SigmaZero

A PyTorch implementation of Supervised and Reinforcement Learning in game-playing according to Alpha Zero

Environment Setup

We will be using Miniconda as the environment manager, but you can adapt the steps for any similar tool you might prefer.

Ensure Miniconda is installed on your system. If not installed, you can download it from Miniconda's official website. This project is developed using Python 3.11, so it is advisable to use a compatible version of Miniconda.

Navigate to the root directory of the project file where you can find environment.yml. This file lists all the necessary packages and their specific versions required to run the application.

Create the Conda environment using the following command:

conda env create -f environment.yml

Activate environment

conda activate sigmazero

If pytorch does not work, try reinstalling it via the following from pytorch

conda install pytorch torchvision torchaudio pytorch-cuda=11.8 -c pytorch -c nvidia

Setting up Graphical User Interface (GUI)

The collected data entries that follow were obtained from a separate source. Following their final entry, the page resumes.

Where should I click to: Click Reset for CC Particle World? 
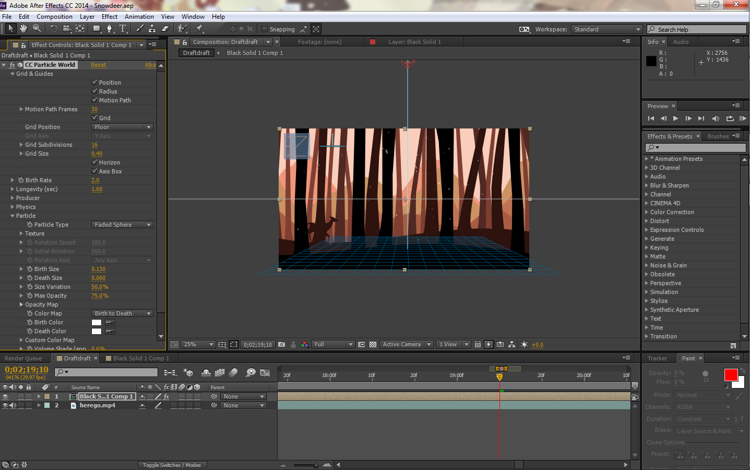98,65
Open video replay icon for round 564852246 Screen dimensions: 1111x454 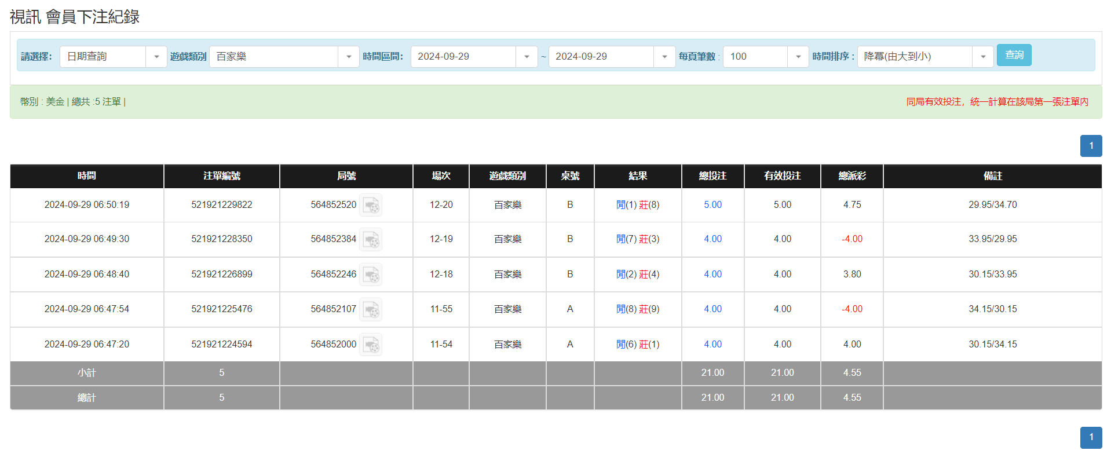pyautogui.click(x=371, y=274)
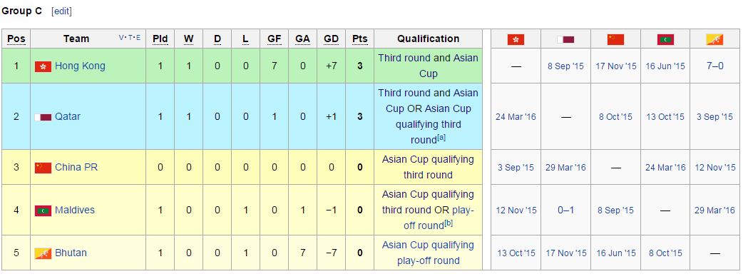Open the Group C edit link
Viewport: 748px width, 279px height.
tap(61, 11)
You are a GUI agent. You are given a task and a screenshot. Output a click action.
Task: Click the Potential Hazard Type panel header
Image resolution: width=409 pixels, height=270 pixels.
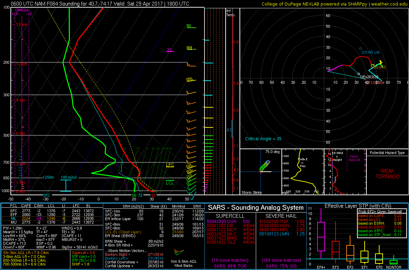coord(387,153)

Environment Setup and Running Application

Run the Apllication:

Start the application using Streamlit by running:

streamlit run Home.py

Troubleshooting

Dependency Errors:

If you encounter errors related to missing packages or version conflicts, ensure that the environment.yml file includes all necessary dependencies with correct versions. Ensure that you are using the right version of streamlit:

pip install streamlit==1.33.0
Environment Activation:

Make sure you activate the correct Conda environment before attempting to run the application. If the environment name is incorrect, check the name specified in the environment.yml file.

Training

Supervised Learning on Vanilla Chess

Download >2000 ELO Player data for Standard Chess (Blitz and Lightning Chess data will contain non-optimal moves) from FICS.

Place the downloaded .pgn.bz2 in the a saves folder and set the file path as well as the number of games to generate in generate_training_supervised.py

python generate_training_supervised.py

Train supervised learning model

python train_supervised.py

Unsupervised Learning

Reinforcement Learning can be run with the following.

python train_RL.py

Hyperparameters for training can be set with the arguments dictionary in the file

args = {
        'C': 2,
        'num_searches': 100,
        'num_iterations': 3,
        'num_selfPlay_iterations': 500,
        'num_epochs': 30,
        'batch_size': 128,
        "start_epoch": 0,
        "chess960": True,
    }

Testing

We test our models against each level of Stockfish in a best of 5 format, results can be found in logs/log.txt. You can load your model weights and the path to your Stockfish engine in eval.py

You can download the model weights here.

python eval.py

Results

Our network was trained on 15000 >2000 ELO Standard Chess data for 60 epochs and the best results are shown in the table below.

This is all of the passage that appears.